◆ Your objective ◆
Wherever the string "category" appears in the records, return the line that holds it.

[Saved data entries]
--- START ---
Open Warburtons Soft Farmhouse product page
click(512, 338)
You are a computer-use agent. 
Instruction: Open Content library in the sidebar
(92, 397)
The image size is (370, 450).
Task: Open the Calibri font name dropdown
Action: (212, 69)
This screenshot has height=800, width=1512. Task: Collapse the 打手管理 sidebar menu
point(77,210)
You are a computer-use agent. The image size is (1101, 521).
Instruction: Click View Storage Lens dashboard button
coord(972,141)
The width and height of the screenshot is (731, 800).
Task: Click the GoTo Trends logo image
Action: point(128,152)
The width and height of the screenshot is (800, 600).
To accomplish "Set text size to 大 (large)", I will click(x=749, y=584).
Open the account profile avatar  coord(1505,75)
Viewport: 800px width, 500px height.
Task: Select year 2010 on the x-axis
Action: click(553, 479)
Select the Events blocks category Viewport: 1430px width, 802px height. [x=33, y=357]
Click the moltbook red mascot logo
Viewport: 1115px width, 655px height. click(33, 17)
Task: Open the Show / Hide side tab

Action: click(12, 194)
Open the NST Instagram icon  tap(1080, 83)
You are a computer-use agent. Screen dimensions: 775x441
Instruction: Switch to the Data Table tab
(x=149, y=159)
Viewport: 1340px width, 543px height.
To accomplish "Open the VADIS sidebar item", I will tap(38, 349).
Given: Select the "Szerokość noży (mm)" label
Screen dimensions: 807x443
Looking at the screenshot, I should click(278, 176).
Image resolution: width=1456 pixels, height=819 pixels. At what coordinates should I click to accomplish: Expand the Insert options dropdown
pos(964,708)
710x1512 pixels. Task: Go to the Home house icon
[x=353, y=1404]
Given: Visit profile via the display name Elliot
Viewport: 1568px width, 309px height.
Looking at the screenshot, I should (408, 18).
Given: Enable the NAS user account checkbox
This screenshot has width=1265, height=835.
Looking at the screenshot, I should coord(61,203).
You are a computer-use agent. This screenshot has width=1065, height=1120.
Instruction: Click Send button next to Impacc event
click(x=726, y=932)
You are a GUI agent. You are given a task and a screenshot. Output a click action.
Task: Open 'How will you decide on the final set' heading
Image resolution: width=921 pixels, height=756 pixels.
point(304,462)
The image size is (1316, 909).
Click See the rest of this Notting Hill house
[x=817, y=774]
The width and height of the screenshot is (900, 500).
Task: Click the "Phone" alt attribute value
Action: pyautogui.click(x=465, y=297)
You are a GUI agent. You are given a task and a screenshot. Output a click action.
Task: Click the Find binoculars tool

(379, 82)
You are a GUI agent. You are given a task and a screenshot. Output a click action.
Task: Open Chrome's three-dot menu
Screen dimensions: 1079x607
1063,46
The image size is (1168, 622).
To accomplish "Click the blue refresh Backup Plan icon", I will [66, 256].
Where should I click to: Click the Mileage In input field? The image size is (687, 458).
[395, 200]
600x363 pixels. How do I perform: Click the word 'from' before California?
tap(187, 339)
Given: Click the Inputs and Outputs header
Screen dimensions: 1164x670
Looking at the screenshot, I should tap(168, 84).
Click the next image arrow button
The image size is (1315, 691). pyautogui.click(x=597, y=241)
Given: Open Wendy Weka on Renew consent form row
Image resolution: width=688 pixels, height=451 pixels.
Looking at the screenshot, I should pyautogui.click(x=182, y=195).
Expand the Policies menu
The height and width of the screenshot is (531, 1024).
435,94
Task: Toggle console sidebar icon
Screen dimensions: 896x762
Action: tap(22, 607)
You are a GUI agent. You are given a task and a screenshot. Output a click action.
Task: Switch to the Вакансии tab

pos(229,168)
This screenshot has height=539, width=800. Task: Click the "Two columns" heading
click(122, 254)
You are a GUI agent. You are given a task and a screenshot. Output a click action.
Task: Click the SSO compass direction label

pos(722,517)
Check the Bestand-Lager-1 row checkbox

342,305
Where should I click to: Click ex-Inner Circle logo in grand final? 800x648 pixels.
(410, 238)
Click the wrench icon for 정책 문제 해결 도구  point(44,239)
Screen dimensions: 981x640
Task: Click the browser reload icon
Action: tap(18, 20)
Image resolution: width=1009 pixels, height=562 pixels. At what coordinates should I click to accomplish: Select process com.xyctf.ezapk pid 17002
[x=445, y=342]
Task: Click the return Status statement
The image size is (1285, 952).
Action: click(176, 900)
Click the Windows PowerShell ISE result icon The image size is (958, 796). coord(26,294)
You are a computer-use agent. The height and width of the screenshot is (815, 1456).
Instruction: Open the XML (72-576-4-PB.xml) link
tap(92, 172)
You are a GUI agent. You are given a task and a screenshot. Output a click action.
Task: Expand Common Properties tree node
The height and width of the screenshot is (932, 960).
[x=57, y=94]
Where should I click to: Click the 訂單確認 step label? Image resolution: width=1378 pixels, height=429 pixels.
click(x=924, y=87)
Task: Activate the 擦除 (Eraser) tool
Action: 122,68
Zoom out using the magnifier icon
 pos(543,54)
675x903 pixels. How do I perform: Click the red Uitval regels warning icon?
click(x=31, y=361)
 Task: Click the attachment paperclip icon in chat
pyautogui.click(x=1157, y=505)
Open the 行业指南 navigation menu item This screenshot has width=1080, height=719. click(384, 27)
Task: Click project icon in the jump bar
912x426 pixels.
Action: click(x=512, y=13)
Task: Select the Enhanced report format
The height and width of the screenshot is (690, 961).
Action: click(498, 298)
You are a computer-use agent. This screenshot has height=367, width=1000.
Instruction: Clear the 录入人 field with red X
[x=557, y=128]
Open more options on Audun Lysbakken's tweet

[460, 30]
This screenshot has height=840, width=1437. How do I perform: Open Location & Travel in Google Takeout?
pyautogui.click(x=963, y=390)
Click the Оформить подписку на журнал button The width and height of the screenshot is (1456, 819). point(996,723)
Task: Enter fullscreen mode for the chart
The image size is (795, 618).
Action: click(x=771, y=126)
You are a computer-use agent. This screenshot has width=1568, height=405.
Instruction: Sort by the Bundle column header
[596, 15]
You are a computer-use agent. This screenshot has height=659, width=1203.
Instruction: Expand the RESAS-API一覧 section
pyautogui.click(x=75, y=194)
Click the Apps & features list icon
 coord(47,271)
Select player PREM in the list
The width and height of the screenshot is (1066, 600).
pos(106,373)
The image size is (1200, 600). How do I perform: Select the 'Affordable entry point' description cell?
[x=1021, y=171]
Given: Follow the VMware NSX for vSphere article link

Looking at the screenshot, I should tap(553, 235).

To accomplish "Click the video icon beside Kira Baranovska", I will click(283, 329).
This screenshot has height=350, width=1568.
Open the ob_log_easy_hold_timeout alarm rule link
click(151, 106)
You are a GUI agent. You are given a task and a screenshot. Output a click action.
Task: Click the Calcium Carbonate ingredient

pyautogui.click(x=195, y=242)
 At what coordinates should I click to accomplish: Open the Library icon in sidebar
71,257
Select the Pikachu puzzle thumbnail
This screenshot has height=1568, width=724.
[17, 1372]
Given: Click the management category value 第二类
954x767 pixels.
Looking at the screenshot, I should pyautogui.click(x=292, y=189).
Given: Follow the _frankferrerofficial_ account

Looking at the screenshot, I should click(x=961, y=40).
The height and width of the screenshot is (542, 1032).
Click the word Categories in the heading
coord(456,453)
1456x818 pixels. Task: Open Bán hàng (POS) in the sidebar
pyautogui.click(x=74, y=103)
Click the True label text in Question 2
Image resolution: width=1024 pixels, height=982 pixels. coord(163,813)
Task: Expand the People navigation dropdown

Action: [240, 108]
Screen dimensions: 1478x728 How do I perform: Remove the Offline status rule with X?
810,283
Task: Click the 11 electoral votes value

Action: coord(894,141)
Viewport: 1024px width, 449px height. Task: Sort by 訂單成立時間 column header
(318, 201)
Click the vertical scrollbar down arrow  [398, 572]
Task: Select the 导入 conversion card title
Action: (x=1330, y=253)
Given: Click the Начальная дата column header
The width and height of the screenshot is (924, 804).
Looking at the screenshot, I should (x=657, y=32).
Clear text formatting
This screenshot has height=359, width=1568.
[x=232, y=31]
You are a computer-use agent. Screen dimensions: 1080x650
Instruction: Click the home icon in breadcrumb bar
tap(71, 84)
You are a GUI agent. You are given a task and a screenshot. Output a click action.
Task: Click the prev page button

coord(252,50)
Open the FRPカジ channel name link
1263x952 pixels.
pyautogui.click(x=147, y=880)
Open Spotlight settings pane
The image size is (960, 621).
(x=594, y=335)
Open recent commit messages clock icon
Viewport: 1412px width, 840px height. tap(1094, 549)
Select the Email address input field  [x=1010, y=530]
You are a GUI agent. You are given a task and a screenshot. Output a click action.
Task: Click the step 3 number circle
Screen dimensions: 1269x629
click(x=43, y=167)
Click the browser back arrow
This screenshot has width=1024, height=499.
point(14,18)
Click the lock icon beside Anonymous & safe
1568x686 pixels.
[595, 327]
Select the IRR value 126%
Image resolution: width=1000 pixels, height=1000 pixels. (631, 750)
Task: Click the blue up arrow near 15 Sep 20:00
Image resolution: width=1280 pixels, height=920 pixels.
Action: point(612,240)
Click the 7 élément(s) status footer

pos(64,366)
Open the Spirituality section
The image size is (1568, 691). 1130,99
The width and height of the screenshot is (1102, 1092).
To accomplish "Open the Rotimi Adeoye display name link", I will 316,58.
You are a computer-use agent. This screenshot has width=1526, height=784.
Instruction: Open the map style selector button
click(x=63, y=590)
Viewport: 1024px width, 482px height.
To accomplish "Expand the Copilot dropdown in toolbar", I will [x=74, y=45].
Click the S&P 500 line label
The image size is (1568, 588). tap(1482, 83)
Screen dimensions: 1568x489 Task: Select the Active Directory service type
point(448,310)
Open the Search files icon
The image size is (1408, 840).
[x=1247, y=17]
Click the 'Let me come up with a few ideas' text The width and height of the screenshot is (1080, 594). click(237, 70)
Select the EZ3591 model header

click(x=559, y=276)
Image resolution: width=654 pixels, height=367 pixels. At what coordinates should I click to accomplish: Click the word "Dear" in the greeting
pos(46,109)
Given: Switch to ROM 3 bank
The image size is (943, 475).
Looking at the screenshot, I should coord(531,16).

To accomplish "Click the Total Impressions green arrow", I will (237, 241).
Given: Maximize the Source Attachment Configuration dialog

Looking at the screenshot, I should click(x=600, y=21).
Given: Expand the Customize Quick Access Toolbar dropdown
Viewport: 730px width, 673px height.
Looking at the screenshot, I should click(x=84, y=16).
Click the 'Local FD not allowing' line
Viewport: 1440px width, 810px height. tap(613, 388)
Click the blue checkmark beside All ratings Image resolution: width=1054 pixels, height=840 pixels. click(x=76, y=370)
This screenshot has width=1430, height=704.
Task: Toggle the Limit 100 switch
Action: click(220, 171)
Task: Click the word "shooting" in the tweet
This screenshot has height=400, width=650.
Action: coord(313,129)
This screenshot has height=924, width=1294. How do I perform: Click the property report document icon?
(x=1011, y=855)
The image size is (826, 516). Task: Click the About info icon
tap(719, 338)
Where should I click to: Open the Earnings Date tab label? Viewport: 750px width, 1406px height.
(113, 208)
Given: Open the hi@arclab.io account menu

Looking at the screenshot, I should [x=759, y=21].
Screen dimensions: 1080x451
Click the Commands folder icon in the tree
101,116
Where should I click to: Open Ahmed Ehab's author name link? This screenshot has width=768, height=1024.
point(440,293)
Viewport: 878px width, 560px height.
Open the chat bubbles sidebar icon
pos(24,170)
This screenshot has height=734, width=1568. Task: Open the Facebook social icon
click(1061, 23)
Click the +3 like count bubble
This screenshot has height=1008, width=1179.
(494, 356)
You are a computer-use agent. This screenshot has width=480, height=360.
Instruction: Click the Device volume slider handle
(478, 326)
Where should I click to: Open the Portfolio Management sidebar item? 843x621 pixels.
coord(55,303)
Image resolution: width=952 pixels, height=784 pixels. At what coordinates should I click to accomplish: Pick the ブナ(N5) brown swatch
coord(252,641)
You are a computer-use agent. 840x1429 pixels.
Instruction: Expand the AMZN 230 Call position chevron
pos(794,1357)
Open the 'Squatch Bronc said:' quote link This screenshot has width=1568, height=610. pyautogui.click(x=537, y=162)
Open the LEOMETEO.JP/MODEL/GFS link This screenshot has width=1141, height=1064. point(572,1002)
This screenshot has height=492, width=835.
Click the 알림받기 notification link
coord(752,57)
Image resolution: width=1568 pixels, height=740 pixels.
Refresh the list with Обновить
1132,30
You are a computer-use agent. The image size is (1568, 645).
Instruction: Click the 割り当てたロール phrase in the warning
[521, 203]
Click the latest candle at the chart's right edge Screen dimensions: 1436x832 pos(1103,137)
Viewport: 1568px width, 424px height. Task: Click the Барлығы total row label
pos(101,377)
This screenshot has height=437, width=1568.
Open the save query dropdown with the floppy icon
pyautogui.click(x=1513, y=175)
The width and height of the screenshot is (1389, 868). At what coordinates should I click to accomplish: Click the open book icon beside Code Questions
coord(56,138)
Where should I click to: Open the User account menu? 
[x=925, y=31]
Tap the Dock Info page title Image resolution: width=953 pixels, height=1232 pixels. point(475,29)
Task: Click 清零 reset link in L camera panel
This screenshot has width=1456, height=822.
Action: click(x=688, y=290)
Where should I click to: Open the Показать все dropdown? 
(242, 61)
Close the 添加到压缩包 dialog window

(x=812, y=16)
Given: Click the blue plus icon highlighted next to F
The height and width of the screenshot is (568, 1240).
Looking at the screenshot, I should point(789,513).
--- END ---
◆ Task answer ◆
Select the Events blocks category Viewport: 1430px width, 802px height. [x=33, y=357]
Given: Click the management category value 第二类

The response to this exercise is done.